**TASK OBJECTIVE:**
Only the lines from the beginning of the entries through the one with "Task: Open the Default lineweight dropdown" should be written out, please, exactly and without any pictures.

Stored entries
========

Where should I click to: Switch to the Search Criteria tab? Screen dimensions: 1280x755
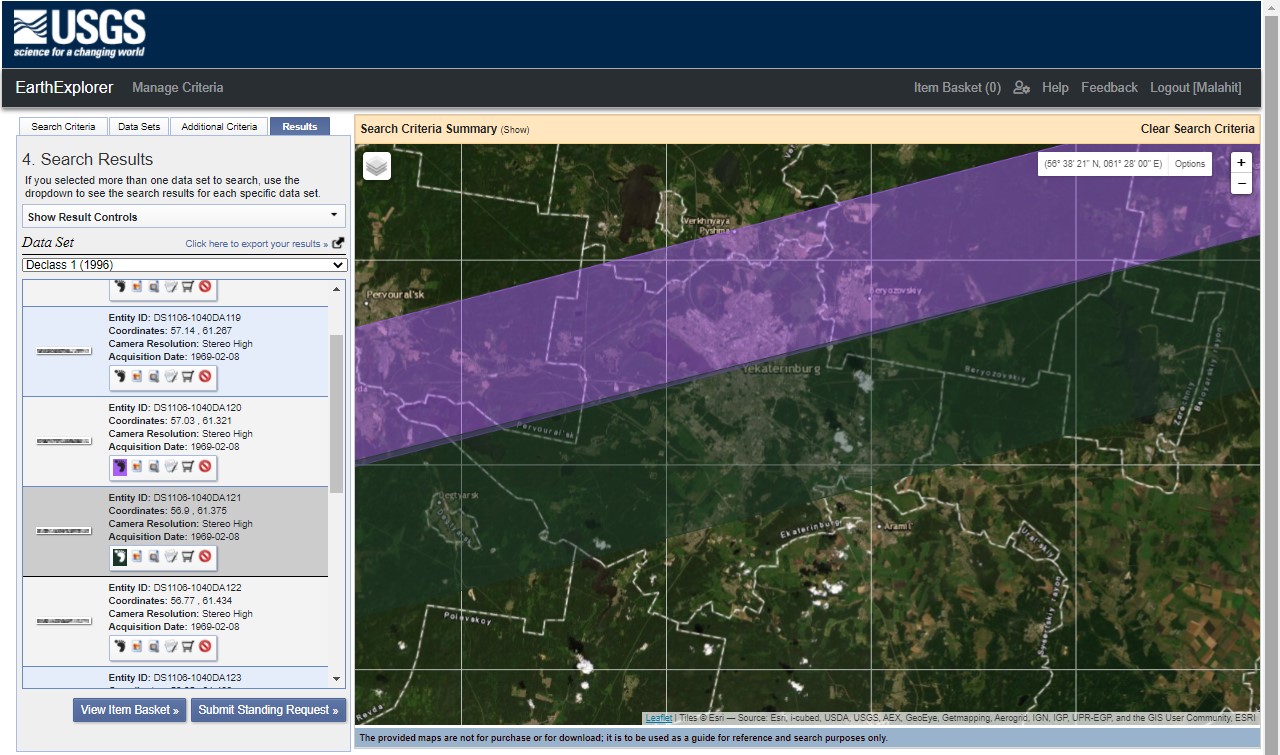pos(63,127)
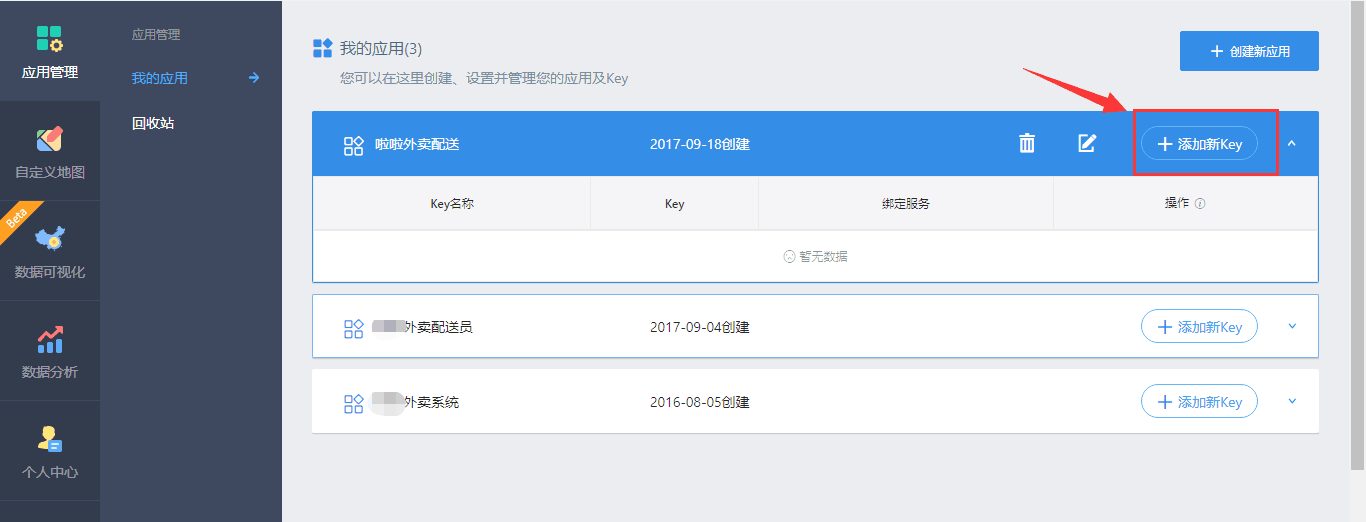
Task: Delete 啦啦外卖配送 app with trash icon
Action: pos(1027,144)
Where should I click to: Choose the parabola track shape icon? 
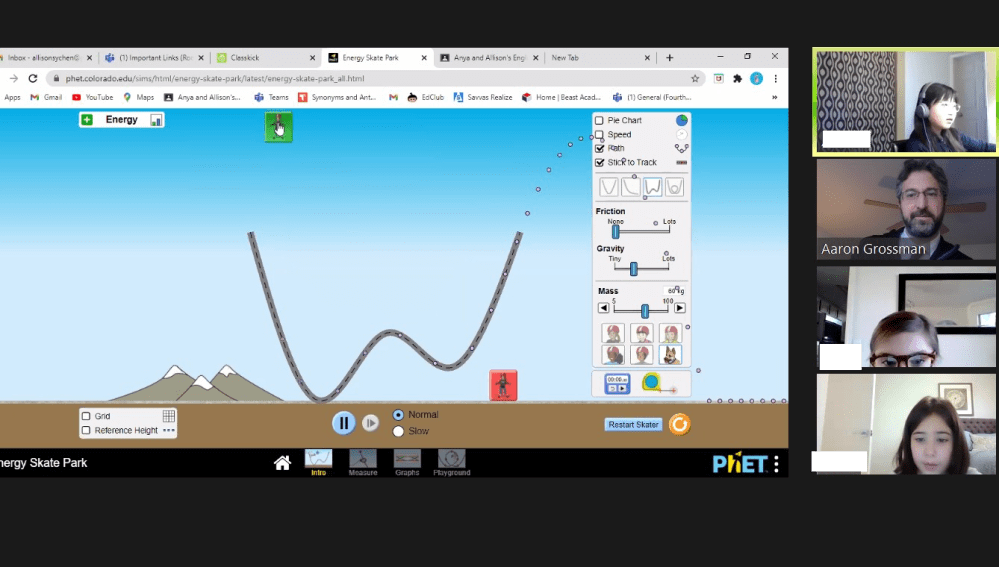click(608, 187)
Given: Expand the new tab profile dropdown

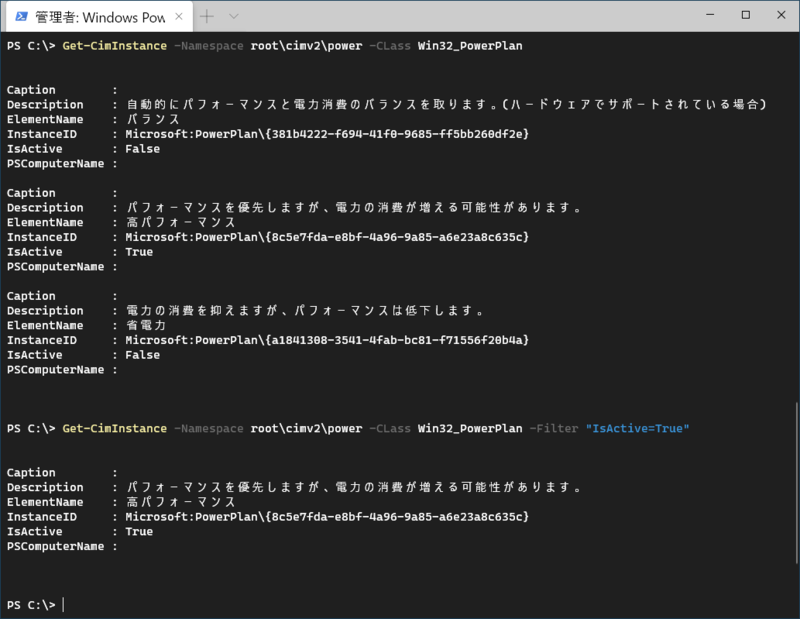Looking at the screenshot, I should click(234, 16).
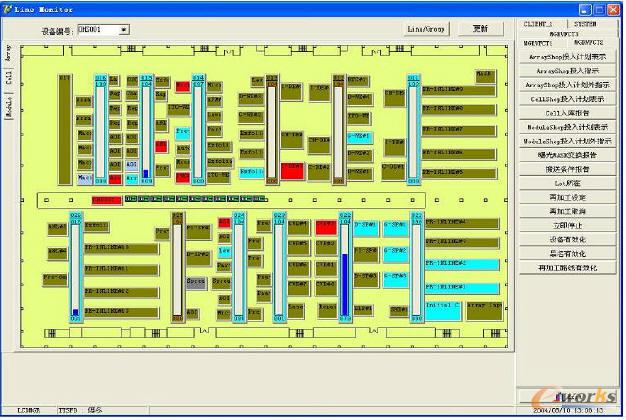This screenshot has height=420, width=626.
Task: Click the Line/Array button
Action: 426,29
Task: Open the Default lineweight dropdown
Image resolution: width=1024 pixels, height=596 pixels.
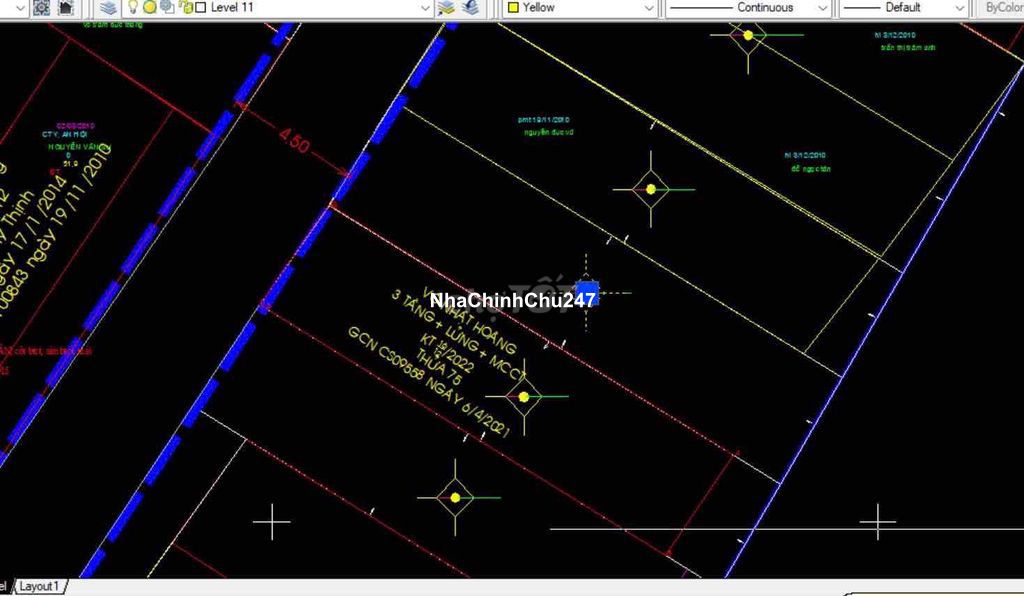Action: coord(958,7)
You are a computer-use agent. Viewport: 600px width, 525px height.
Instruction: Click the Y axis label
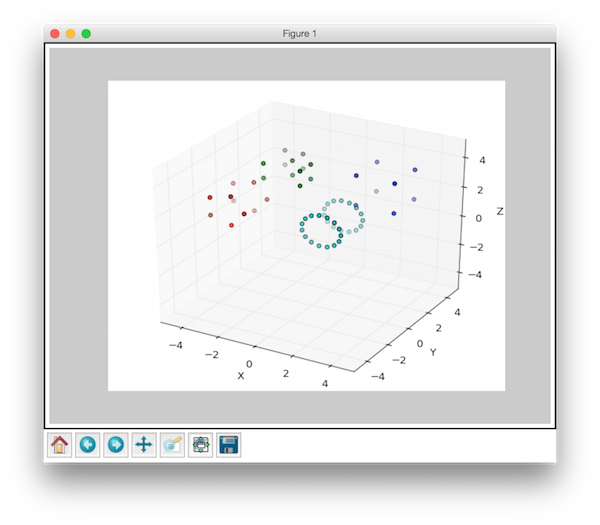(433, 352)
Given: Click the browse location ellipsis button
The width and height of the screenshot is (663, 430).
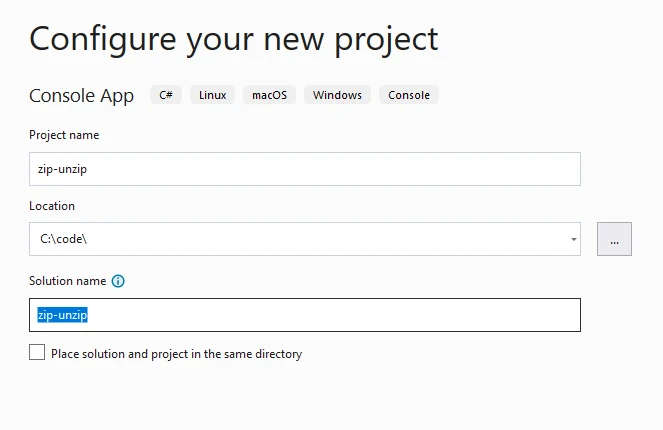Looking at the screenshot, I should (x=614, y=239).
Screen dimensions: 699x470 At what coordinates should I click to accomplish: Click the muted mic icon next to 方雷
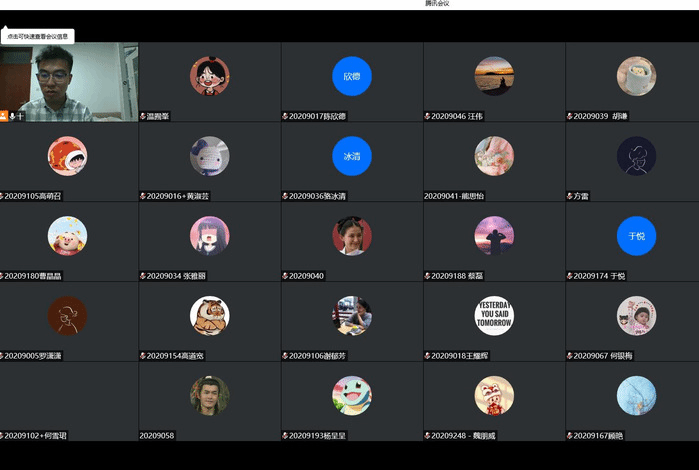click(569, 196)
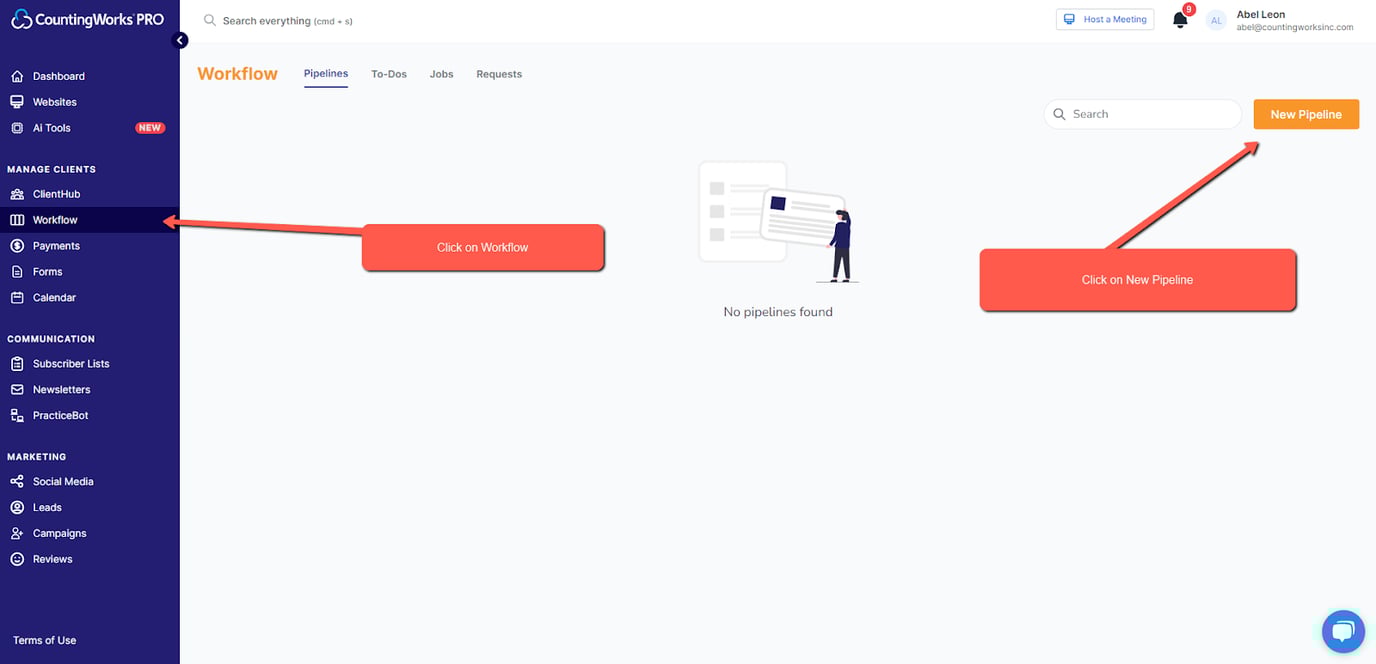Screen dimensions: 1376x664
Task: Open the Payments section
Action: click(x=56, y=245)
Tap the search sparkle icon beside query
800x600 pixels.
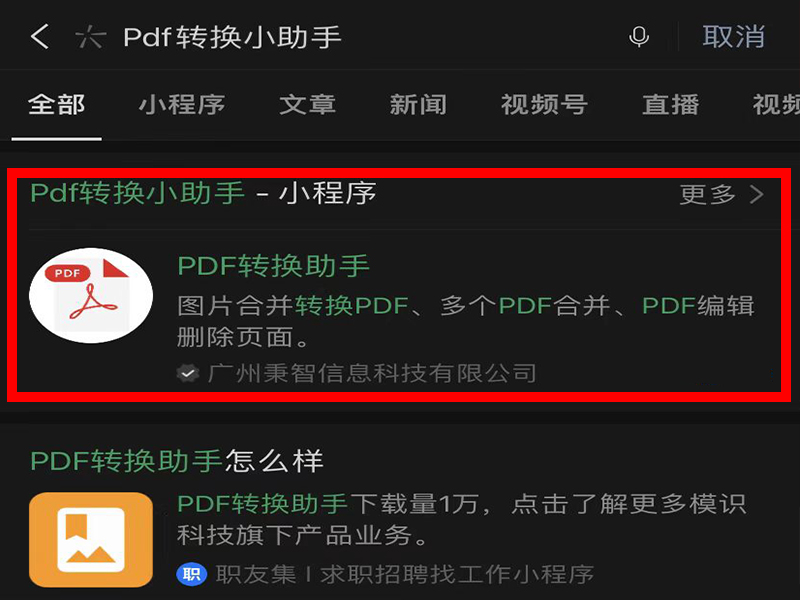(x=90, y=37)
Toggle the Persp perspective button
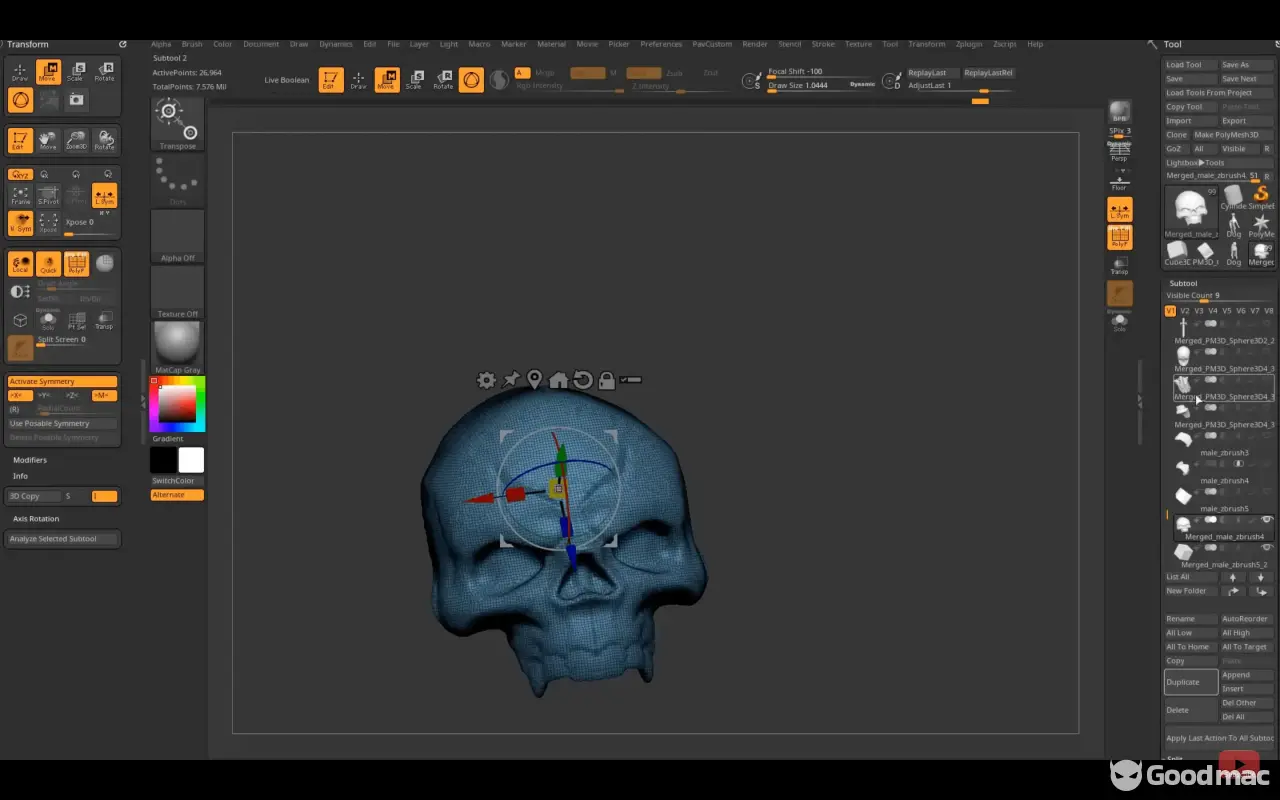The width and height of the screenshot is (1280, 800). (1119, 152)
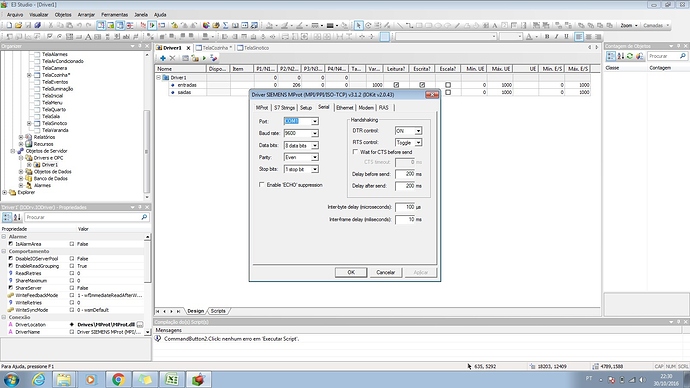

========

**EXERCISE RESULT:**
Where should I click to: Switch to the Search Criteria tab? Screen dimensions: 1280x755
pos(63,127)
Task: Delete 啦啦外卖配送 app with trash icon
Action: pos(1027,144)
Where should I click to: Choose the parabola track shape icon? 
click(608, 187)
Given: Expand the new tab profile dropdown

Looking at the screenshot, I should click(234, 16).
This screenshot has height=420, width=626.
Task: Click the Line/Array button
Action: 426,29
Task: Open the Default lineweight dropdown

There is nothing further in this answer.